Provided records →

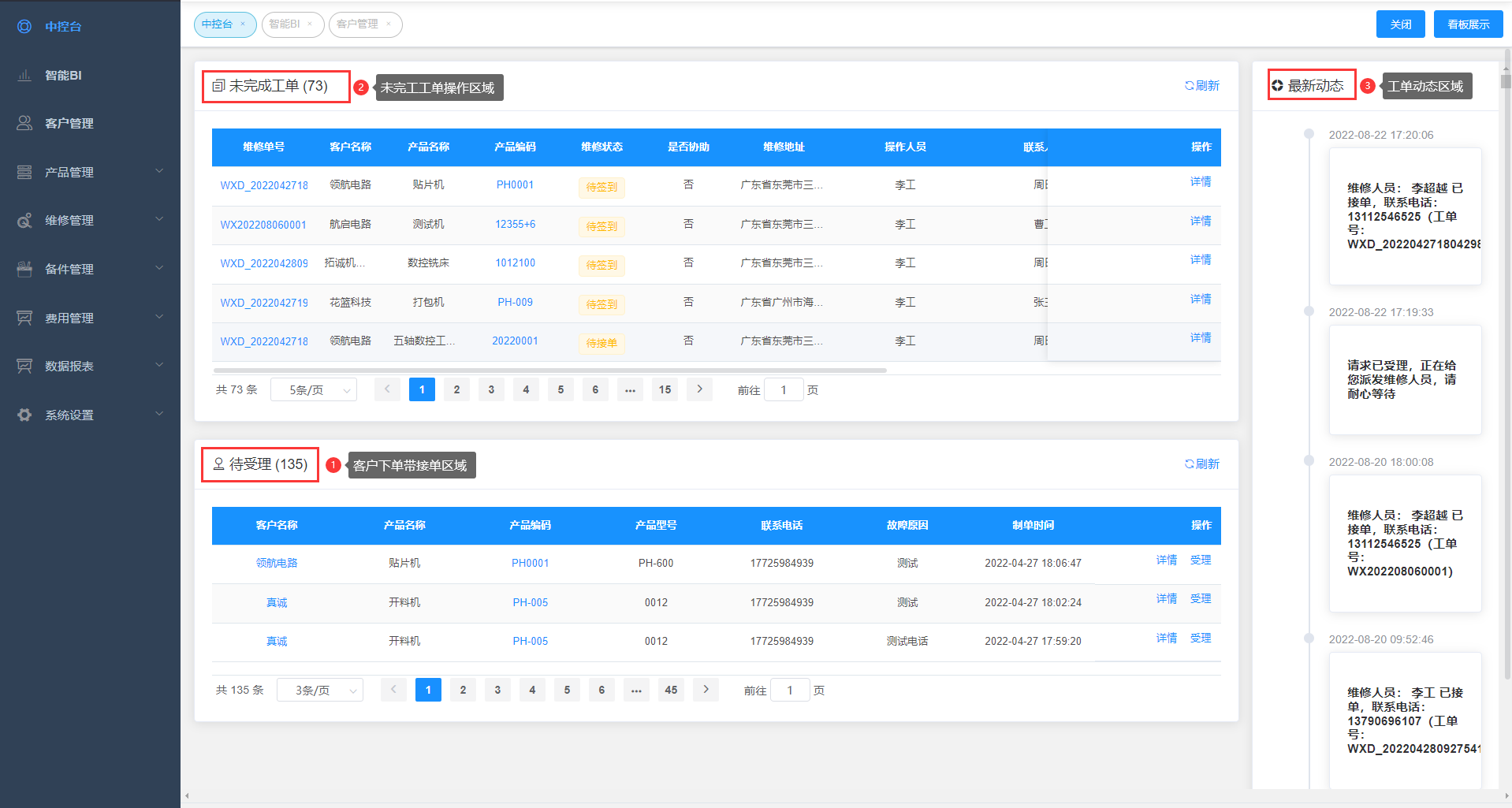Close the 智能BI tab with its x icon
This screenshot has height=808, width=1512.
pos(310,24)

--

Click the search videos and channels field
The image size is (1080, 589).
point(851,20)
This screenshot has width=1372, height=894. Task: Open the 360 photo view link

---

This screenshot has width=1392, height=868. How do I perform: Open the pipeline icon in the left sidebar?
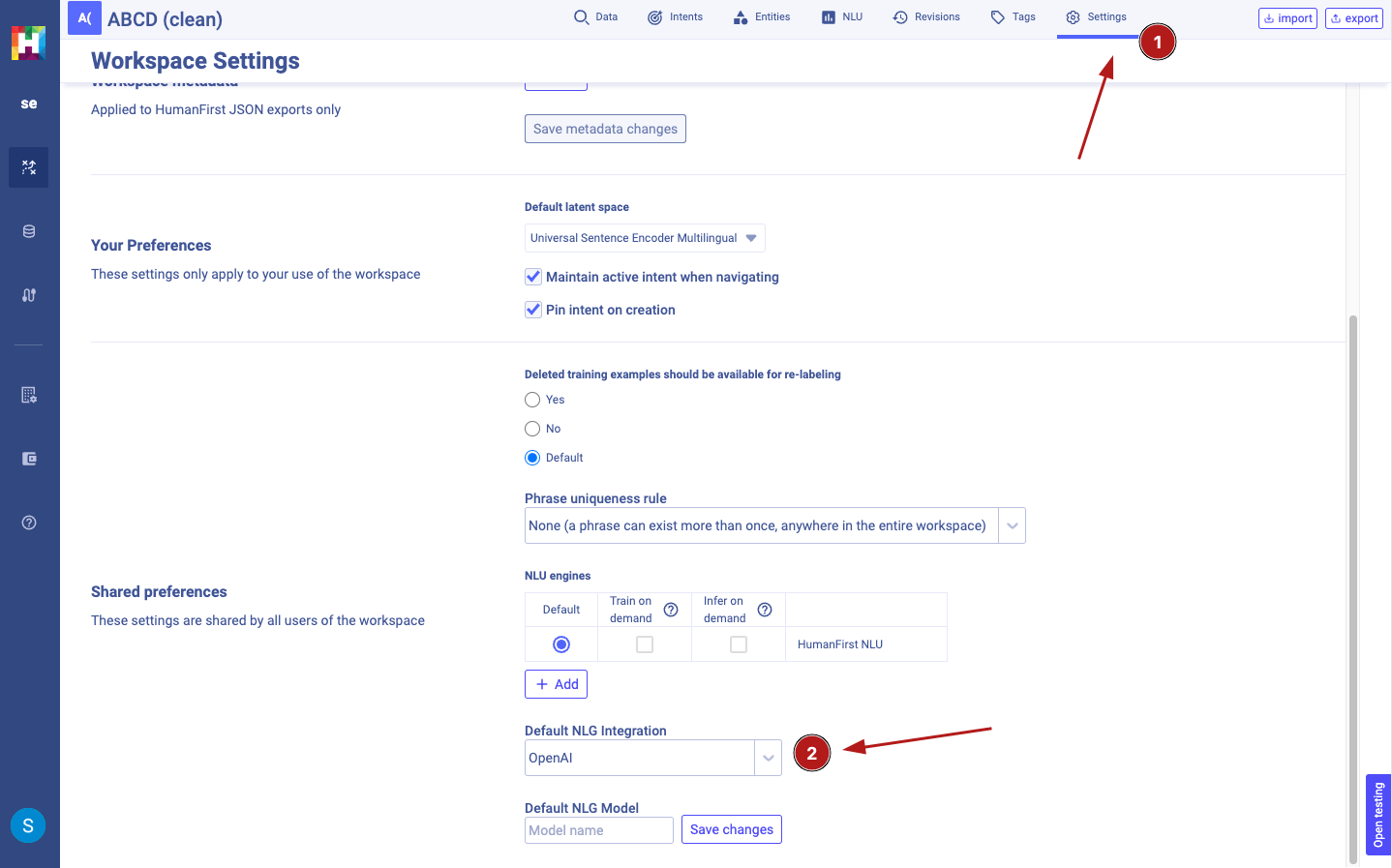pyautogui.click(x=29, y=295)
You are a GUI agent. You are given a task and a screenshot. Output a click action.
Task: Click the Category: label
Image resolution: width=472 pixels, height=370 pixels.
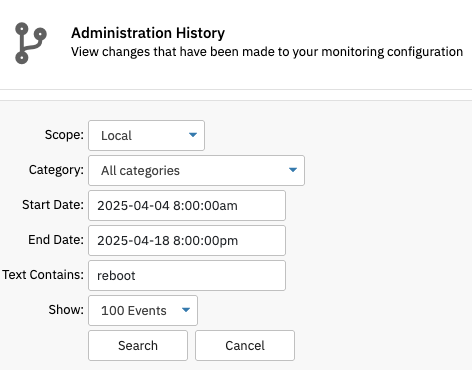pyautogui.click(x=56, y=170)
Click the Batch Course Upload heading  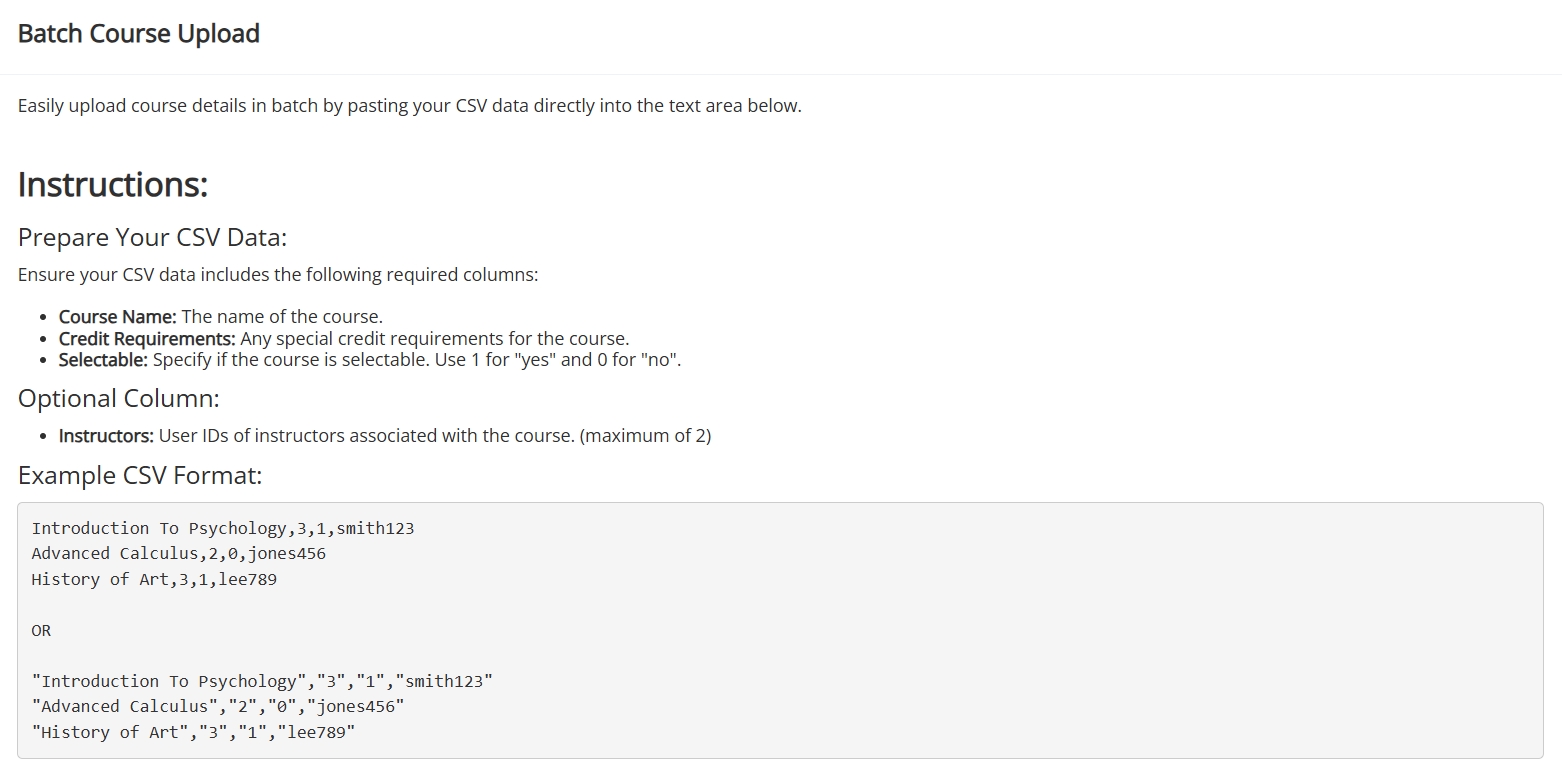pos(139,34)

Work to complete →
Reproduce exactly the section above that begins at the line containing "Click the search videos and channels field" and ends at the line containing "This screenshot has width=1372, height=894.", leaving out all other lines.

Task response →
Click the search videos and channels field
The image size is (1080, 589).
point(851,20)
This screenshot has width=1372, height=894. Task: Open the 360 photo view link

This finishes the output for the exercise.